Other research teams estimated the overall average increase in premiums that would be expected if the individual mandate is eliminated. The RAND analysis focuses on the annual increase that might be faced by individuals, taking the age of enrollees into account.
Under the Affordable Care Act, individuals cannot be charged higher premiums because of preexisting medical conditions or current health problems. But the law does allow older people to be charged as much as three times more than younger people for health insurance.
The simulations done by RAND and other researchers suggest that most of those who would forgo health coverage if the individual mandate were eliminated would be younger. That would leave the insurance exchanges with proportionately more people purchasing insurance in the older age brackets, where premiums are higher.
Taking these age issues into consideration, RAND researchers estimate that the premiums paid by individuals using the exchanges would be 2.4 percent higher if health reform moves ahead without the individual mandate.

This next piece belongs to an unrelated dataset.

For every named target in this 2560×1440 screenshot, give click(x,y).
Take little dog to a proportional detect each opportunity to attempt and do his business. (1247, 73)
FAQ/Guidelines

This is a more modest impact than others have predicted.
When the individual perspective is dropped, RAND’s estimate of the overall average increase is roughly in line with the studies done by other groups. The overall average premium among all people using the exchanges would be 9.3 percent higher — an increase caused largely because a disproportionate share of people left buying policies after the mandate is repealed would be in older, more-expensive age brackets.